**Prompt**. Swap "prize" for "award" in the records, starting at the line that contains "This screenshot has width=655, height=524." and ending with the last of the records, and change nothing else. Leave the pictures out of your answer.

**Records for processing**.

** Start **

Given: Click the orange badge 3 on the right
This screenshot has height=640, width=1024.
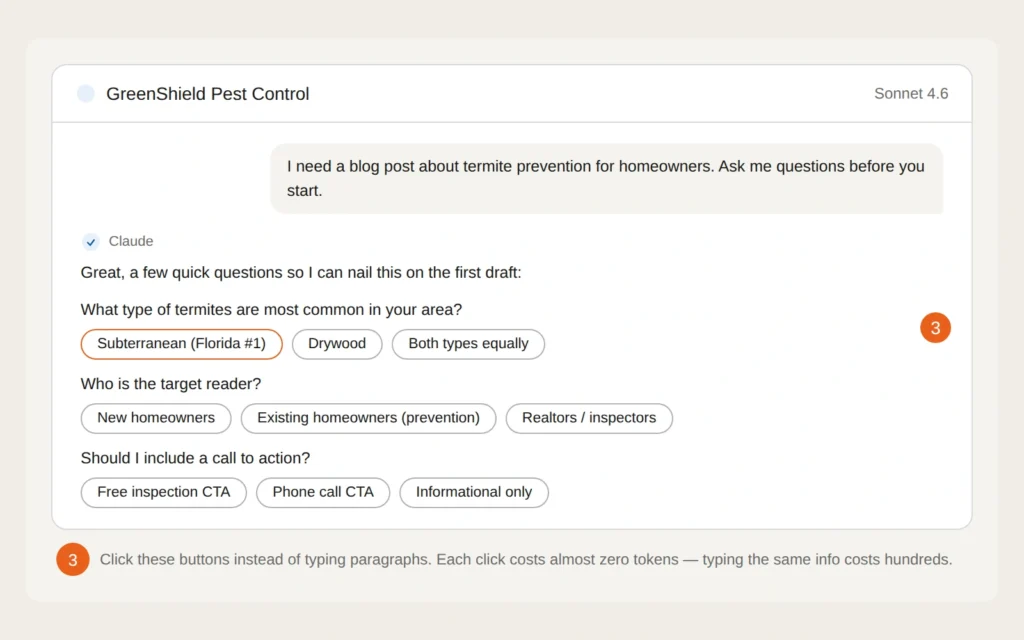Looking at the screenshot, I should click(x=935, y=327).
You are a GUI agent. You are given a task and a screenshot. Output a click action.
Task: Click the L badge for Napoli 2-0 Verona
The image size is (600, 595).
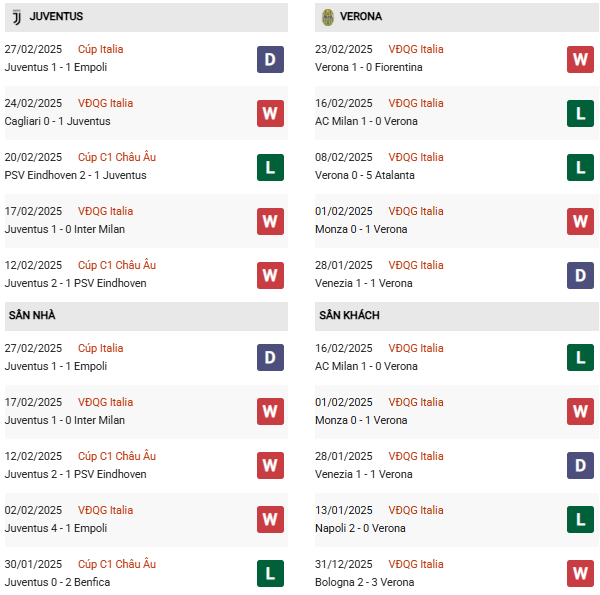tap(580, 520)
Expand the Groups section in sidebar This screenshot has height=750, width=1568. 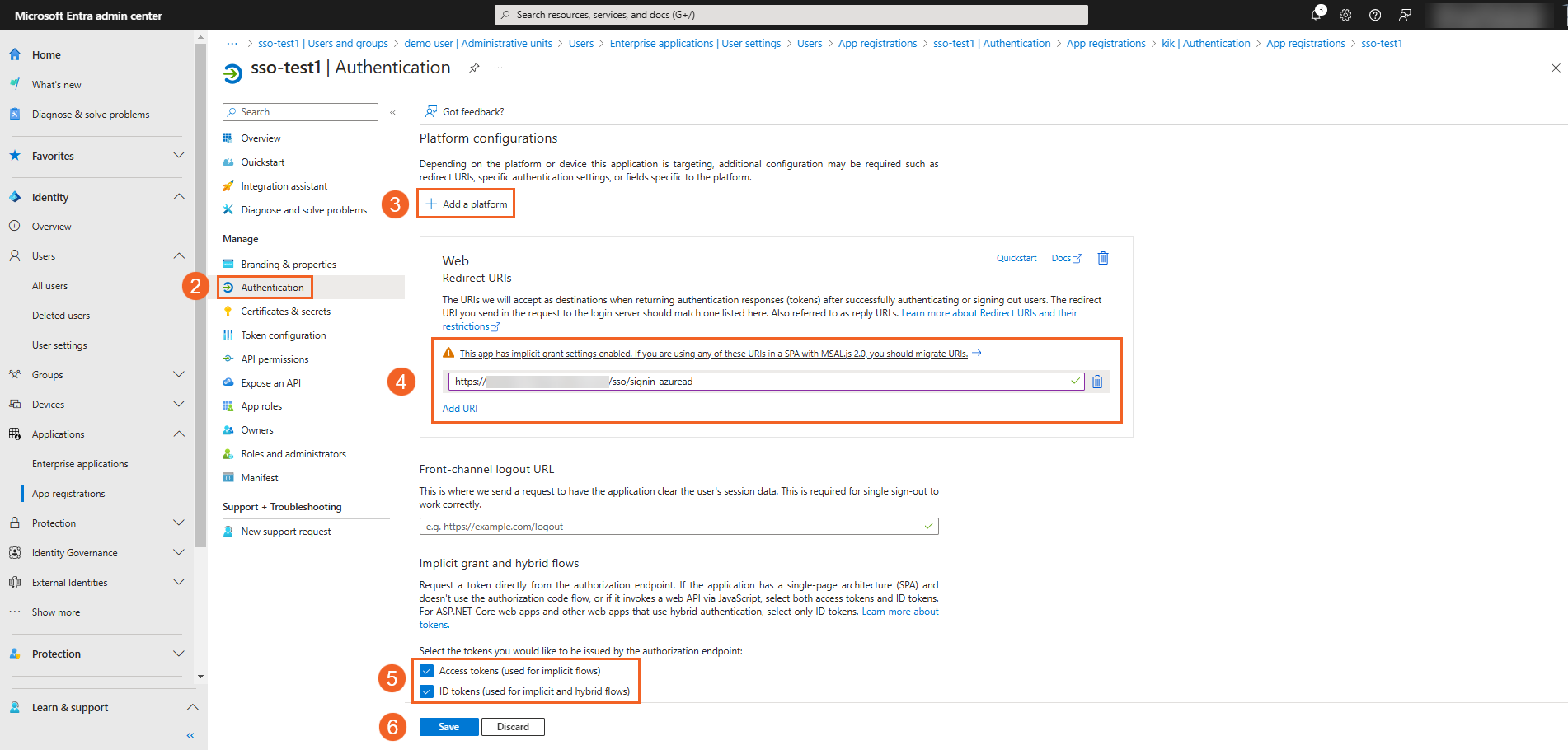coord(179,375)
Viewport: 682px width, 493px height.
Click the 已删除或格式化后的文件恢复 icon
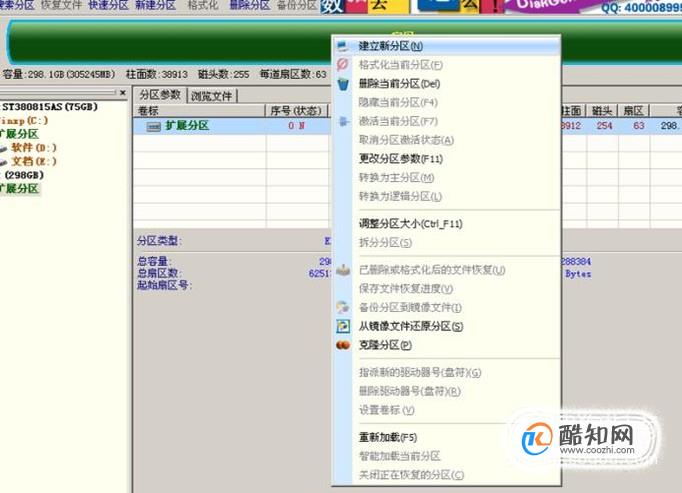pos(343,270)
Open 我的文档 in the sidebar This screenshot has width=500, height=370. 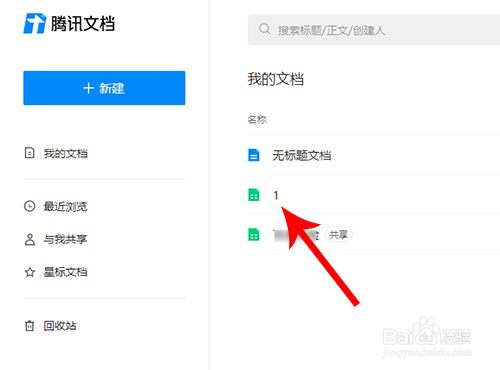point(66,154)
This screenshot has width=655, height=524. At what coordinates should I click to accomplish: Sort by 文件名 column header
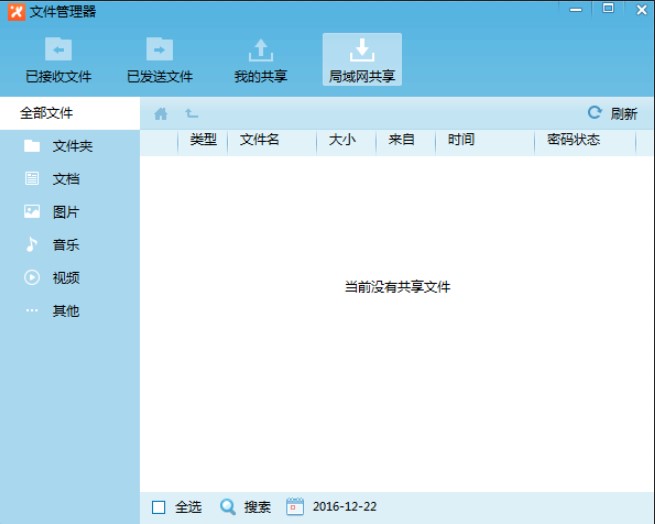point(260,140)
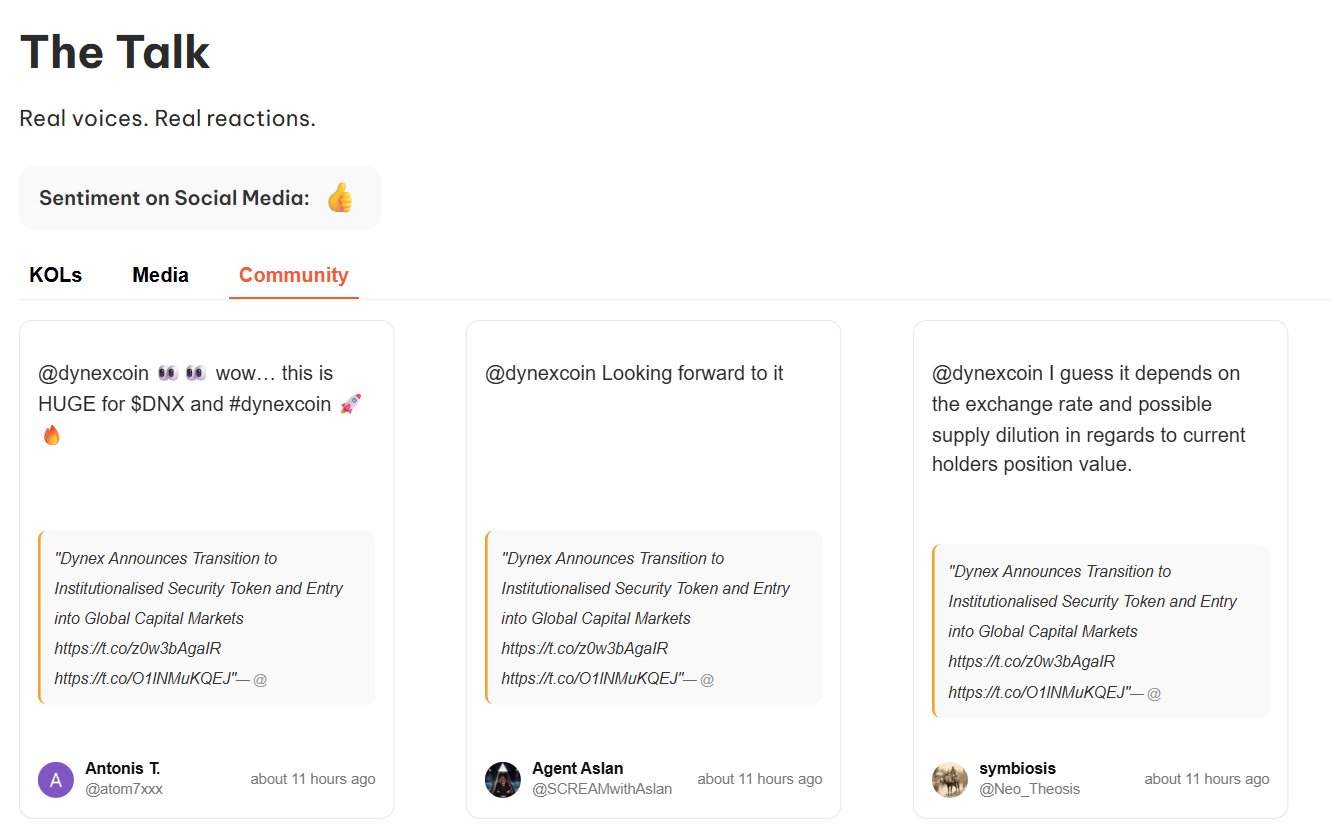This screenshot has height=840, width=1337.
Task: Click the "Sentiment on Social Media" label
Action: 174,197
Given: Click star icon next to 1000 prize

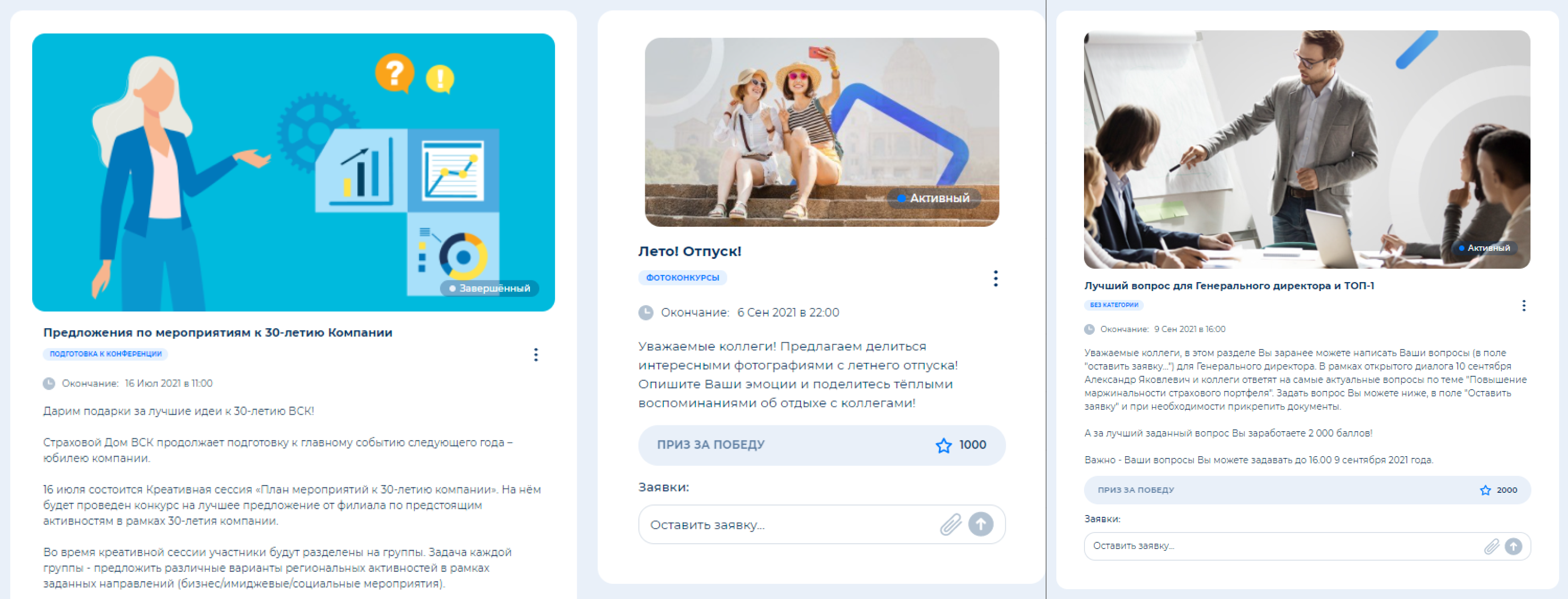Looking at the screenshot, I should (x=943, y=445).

** End **

**Full answer**.
This screenshot has width=655, height=524. At what coordinates should I click to accomplish: Sort by 文件名 column header
point(260,140)
This screenshot has height=840, width=1337.
Task: Click the "Sentiment on Social Media" label
Action: 174,197
Given: Click star icon next to 1000 award

Looking at the screenshot, I should (x=943, y=445).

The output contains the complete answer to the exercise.